We focus on the decisions an operator makes on the network’s behalf — what is this traffic, is something abnormal, where should flows go, when did the failure start, what caused it. Application-side learned decisions like bitrate selection (Pensieve, CS2P from L11) and host-side decisions like congestion control (Remy, Winstein–Balakrishnan 2013) belong to the same intellectual moment, but they live outside network operations — the bitrate is the player’s call, the host stack is the OS’s call.

The network-operations learning loops fall into three families.

Classification and detection — what is this and is it abnormal?
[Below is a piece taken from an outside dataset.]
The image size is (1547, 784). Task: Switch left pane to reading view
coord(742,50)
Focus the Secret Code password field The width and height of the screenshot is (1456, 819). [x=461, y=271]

Traffic classification. Moore and Zuev’s Bayesian classifier (SIGMETRICS 2005) established the supervised-learning baseline: hand-crafted flow features, off-the-shelf classifier, application-label output. The 2017–2023 deep-learning wave — DeepPacket (Lotfollahi et al., 2017), nPrint (Holland et al., IMC 2021), ET-BERT (Lin et al., WWW 2022), netFound (Beltiukov et al., 2023, our group) — replaced the hand-crafted features with learned representations of packets and flows. The operator-facing decision is the same one Moore was already automating in 2005: what application generated this flow, what device is it from, is the label trustworthy enough to act on for billing, QoS, or access control.
Anomaly and intrusion detection. Kitsune (Mirsky et al., NDSS 2018) and Whisper (Fu et al., CCS 2021) are the canonical examples — autoencoder and frequency-domain models that flag traffic the operator should look at. The decision automated here is should this be on the human’s queue at all.
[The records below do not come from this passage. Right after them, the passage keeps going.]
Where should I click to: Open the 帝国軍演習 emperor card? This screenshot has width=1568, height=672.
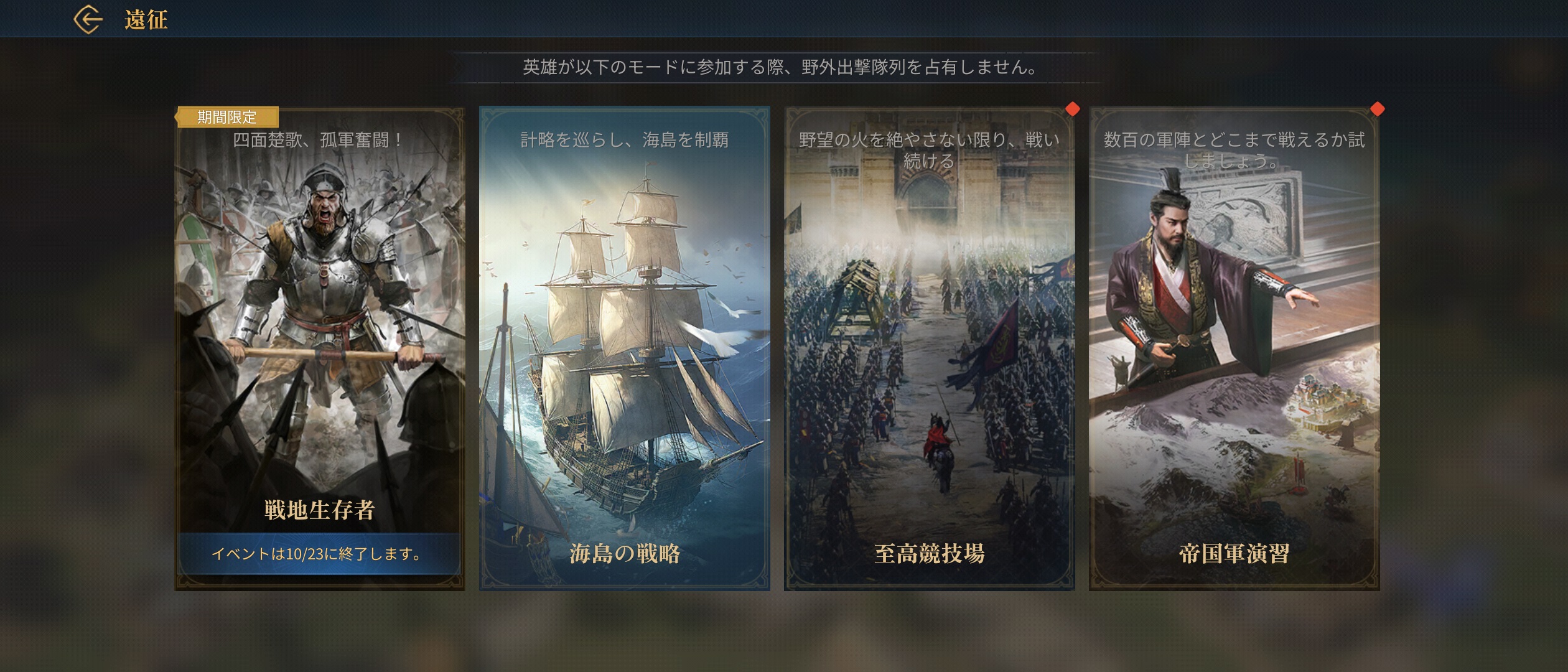(1234, 348)
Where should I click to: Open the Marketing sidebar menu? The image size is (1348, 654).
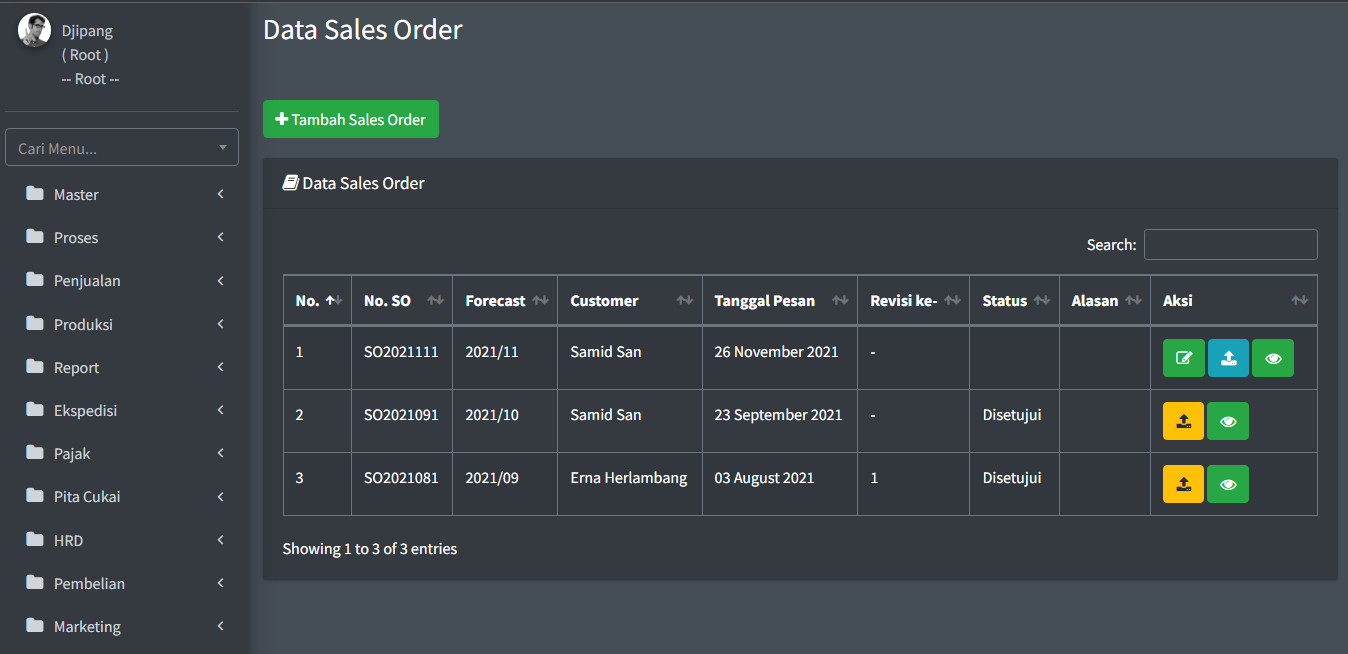pos(87,627)
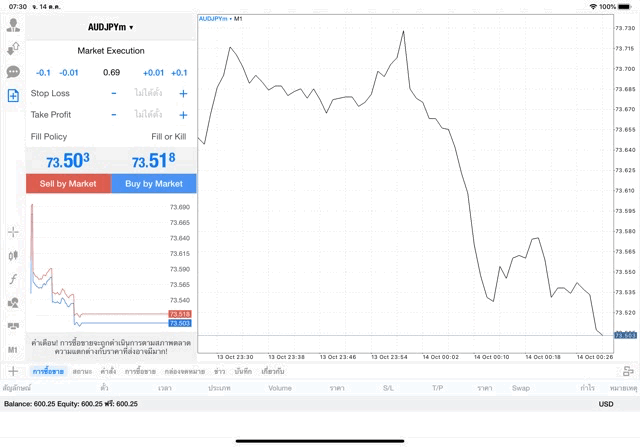The height and width of the screenshot is (447, 640).
Task: Select the M1 timeframe selector
Action: (13, 350)
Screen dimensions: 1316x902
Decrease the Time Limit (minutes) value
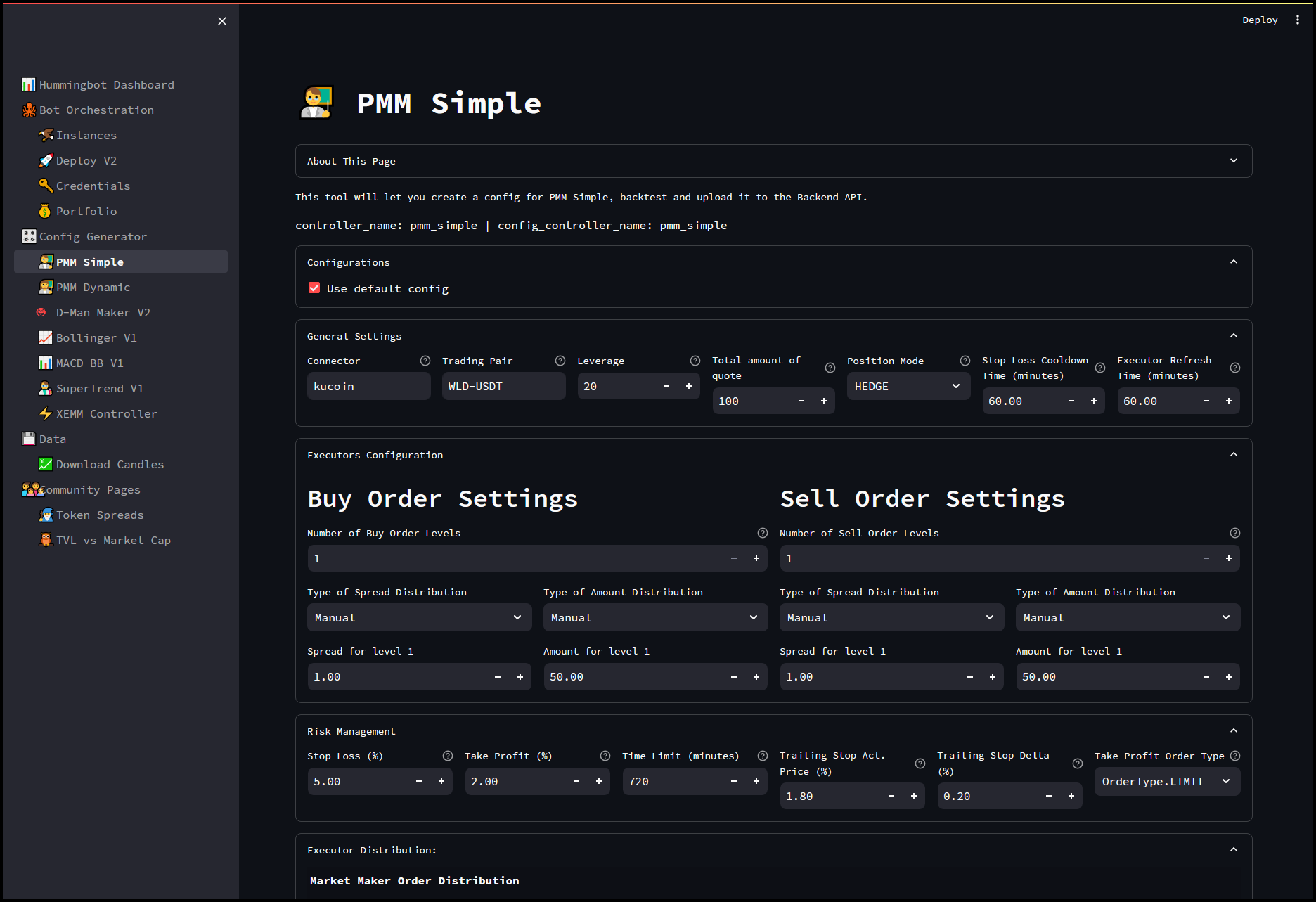tap(734, 781)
Control and planning — where should the network move bits, and how should we provision?

AuTO (Chen et al., SIGCOMM 2018) — hierarchical RL for datacenter flow scheduling and traffic optimization.
NeuroPlan (Zhu et al., SIGCOMM 2021) — RL for long-horizon network planning: capacity provisioning over multi-year time horizons. Planning had been the most human-decision-dominated activity in the operator’s calendar.
Decima (Mao et al., SIGCOMM 2019) — RL for cluster job scheduling at the datacenter compute layer; included here because at hyperscale-operator scale the line between compute scheduling and network scheduling has thinned.
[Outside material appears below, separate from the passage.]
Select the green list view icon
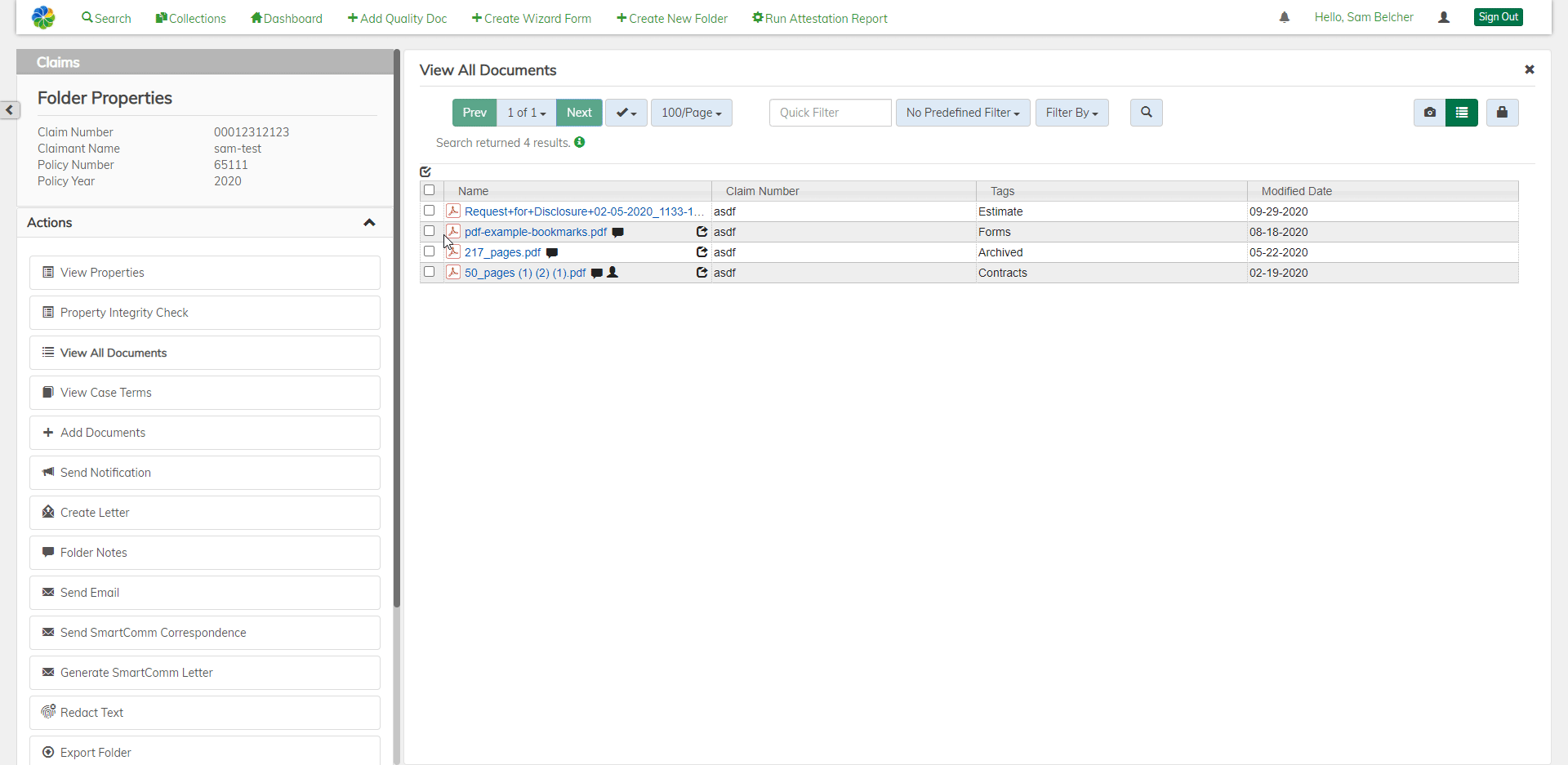This screenshot has height=765, width=1568. click(1462, 113)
Root cause analysis and fault localization — what actually caused the failure?

This line of work is the most directly relevant to the operator’s lived experience and is often forgotten when “ML for networking” gets summarized as classification.

Sherlock (Bahl et al., SIGCOMM 2007) — inference graphs over enterprise application dependencies; an early statistical RCA system that localized application failures to network components.
NetPoirot (Arzani et al., SIGCOMM 2016) — supervised classifier that decides, when a cloud application complains, whether the fault is in the network or in the application stack. Pure binary decision over a noisy multi-layer system.
LossRadar (Li et al., CoNEXT 2016) — sketch-based per-flow loss localization inside the data center.
007 (Arzani et al., NSDI 2018) — host-coordinated voting to localize packet-drop causes across a cloud network, without requiring switch-side changes. Origin story: the paper emerged from a Microsoft organizational conflict between WAN and datacenter networking teams over attribution of customer-reported failures. Each team’s metrics were affected by tickets the other team’s failures generated. The system was a peer-reviewed attribution mechanism — internal conflict resolution as research output.
Industrial follow-ons — DeepCoffea, causal-inference RCA, Microsoft’s Project Flash — extended the idea to wider fault models.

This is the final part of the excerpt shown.